_Set task_
Report how many lines in the rows below contain the string "user", treating uppercase and lowercase as different. Give only the number.

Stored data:

══════════

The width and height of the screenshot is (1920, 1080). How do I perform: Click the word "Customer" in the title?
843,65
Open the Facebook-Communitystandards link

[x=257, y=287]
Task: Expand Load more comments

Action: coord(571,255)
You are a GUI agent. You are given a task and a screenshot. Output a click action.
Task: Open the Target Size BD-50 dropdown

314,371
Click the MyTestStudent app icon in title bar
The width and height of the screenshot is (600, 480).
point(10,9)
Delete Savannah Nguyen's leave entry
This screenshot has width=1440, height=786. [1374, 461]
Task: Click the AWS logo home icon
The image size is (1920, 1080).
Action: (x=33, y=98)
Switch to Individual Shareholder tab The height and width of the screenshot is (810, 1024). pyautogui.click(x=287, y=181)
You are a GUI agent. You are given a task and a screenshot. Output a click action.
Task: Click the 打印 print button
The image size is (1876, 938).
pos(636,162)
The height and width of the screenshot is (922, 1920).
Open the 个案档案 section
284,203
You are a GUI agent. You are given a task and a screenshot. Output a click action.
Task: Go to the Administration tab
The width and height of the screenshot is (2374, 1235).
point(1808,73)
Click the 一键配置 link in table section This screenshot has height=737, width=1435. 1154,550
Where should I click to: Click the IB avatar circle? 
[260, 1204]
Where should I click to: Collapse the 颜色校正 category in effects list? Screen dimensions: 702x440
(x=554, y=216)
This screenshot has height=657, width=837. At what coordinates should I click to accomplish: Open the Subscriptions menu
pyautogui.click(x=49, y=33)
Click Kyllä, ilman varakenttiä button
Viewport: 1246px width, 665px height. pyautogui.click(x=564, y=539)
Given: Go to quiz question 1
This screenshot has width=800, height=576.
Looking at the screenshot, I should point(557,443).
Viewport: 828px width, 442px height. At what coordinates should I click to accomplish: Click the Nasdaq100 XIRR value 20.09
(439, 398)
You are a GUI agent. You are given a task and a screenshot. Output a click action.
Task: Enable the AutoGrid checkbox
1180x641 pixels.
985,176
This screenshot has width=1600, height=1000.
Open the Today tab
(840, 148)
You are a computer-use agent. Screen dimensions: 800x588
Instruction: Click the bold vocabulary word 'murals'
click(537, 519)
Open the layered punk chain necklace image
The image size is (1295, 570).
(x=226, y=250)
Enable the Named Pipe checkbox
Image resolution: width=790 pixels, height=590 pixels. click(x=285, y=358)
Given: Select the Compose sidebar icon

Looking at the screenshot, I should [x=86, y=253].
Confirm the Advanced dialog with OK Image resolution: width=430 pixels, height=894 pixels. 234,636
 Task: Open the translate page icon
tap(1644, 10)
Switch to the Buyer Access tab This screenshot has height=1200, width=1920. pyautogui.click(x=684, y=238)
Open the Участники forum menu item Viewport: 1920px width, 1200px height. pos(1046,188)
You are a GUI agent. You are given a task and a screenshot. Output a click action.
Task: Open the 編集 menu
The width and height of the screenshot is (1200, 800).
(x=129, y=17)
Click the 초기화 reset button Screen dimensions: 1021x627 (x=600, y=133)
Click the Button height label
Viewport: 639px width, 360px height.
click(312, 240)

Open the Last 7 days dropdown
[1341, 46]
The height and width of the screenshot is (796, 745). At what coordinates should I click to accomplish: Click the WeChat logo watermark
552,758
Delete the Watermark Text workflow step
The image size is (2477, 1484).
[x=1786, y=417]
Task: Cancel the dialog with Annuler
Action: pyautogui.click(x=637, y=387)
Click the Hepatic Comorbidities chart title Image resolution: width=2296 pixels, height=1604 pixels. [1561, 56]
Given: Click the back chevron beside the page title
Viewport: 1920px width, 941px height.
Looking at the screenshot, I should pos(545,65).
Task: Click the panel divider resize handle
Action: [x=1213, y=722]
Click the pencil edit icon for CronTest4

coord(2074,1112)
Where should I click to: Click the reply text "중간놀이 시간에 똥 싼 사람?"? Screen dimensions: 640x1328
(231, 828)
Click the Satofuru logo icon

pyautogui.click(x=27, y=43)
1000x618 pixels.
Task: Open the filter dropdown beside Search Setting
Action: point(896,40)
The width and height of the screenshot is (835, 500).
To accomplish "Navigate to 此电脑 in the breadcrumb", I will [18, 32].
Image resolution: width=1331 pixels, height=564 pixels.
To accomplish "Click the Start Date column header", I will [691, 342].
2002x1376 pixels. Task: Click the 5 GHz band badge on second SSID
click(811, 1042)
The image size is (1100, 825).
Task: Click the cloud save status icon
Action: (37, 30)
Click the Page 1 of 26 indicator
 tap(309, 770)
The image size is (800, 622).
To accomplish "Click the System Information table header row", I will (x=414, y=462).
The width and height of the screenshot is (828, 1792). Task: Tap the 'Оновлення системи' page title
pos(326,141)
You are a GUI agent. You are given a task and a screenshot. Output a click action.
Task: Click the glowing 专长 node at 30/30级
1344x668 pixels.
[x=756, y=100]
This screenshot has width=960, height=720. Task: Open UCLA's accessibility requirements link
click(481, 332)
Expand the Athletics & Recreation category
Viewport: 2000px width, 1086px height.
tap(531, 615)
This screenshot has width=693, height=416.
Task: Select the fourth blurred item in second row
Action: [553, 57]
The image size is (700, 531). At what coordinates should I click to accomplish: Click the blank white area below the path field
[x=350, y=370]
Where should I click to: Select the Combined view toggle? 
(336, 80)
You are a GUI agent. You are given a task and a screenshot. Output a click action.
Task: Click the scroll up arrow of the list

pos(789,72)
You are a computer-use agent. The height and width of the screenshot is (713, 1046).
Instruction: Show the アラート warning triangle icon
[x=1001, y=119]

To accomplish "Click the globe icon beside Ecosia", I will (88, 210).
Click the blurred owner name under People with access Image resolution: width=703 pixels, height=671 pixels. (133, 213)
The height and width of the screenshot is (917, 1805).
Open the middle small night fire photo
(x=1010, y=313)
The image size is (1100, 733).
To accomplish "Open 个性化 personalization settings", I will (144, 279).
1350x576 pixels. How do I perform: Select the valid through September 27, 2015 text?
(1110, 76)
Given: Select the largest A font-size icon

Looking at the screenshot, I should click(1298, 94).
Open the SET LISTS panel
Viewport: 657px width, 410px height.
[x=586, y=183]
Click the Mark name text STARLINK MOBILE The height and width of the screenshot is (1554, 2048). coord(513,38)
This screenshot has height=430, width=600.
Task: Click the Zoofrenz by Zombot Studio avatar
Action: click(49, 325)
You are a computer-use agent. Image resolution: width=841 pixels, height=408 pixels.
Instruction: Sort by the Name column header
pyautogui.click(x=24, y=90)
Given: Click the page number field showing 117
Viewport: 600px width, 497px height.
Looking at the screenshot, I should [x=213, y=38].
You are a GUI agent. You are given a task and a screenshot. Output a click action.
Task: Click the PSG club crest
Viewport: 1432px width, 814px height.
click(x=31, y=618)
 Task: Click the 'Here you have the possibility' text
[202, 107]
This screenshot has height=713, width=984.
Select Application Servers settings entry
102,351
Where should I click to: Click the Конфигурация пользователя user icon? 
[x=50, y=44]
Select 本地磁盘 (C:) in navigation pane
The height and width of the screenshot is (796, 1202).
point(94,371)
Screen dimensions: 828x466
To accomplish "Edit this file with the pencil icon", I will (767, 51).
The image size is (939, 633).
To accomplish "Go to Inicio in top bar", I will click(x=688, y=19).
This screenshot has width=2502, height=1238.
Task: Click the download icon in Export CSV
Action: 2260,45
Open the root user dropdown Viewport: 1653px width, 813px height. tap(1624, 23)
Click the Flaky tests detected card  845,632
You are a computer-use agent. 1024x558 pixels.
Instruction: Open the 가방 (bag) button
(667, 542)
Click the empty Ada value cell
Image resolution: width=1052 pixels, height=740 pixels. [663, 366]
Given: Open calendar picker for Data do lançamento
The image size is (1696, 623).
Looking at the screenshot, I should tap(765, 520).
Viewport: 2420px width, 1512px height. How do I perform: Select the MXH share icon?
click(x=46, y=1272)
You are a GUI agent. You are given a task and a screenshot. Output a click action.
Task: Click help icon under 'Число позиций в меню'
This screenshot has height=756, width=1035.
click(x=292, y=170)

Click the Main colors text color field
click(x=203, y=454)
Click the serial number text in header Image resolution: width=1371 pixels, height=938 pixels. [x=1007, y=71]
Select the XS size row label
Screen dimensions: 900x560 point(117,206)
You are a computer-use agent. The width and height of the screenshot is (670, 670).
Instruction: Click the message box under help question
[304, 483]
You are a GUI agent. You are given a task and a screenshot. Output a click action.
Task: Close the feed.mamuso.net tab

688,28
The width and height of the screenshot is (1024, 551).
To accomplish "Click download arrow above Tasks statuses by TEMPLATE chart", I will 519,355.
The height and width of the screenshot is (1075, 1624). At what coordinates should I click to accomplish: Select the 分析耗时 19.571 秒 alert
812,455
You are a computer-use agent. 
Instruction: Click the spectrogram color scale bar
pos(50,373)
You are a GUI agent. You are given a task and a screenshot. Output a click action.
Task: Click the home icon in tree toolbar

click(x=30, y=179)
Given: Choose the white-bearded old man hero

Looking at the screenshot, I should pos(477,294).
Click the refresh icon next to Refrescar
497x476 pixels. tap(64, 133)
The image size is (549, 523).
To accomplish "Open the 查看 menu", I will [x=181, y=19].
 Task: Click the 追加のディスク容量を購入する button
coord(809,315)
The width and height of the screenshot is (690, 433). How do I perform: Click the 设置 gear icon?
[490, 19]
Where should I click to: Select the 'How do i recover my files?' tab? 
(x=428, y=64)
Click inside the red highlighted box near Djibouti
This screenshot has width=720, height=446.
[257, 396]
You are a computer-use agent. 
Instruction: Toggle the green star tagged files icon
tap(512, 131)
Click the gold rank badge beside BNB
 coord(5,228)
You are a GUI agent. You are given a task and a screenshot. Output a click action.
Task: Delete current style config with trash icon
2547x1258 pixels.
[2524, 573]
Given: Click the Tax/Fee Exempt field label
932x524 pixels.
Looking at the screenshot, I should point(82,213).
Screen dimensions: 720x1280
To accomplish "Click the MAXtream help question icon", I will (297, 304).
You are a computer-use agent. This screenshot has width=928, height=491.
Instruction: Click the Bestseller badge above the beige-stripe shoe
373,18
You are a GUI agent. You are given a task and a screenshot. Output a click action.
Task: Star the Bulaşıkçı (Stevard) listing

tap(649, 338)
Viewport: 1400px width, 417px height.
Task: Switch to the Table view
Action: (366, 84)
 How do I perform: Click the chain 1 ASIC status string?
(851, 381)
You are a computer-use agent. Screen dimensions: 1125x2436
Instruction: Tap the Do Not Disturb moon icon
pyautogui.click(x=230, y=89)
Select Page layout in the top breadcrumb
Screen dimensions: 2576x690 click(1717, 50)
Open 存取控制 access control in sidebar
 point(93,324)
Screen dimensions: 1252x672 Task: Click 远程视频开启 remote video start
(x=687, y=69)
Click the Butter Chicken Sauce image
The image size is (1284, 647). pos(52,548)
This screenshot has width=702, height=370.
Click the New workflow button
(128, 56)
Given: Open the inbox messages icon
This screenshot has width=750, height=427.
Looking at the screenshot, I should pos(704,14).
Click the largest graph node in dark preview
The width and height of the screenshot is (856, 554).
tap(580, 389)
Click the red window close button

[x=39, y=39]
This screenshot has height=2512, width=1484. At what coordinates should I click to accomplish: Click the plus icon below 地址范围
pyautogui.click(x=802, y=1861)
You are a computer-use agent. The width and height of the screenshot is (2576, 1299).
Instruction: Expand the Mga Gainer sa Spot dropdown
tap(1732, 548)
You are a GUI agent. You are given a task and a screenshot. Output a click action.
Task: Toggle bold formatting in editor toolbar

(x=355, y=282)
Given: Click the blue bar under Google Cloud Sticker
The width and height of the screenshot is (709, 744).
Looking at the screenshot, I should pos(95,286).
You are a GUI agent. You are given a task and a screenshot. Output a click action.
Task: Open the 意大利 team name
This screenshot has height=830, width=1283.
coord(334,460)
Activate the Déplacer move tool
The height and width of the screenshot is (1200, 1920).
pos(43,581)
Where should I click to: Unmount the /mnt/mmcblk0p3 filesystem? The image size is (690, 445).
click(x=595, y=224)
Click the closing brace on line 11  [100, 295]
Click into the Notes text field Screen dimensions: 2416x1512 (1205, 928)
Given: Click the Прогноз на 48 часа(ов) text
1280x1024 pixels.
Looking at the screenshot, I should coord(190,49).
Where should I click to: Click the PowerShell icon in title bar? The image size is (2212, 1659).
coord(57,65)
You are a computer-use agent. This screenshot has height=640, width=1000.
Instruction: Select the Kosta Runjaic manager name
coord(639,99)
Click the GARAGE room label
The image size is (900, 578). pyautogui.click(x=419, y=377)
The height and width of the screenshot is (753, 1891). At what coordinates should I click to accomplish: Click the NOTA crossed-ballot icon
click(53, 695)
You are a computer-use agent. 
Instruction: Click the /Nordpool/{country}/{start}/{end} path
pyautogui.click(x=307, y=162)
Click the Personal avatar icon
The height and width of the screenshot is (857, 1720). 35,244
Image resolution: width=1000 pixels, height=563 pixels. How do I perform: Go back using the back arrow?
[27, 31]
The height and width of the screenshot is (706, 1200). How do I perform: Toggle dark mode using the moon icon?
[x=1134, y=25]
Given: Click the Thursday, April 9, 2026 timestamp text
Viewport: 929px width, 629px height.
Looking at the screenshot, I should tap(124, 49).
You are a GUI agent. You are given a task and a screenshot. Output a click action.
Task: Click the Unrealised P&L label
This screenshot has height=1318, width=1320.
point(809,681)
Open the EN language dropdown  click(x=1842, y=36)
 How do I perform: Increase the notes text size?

══════════

_Correct response_
2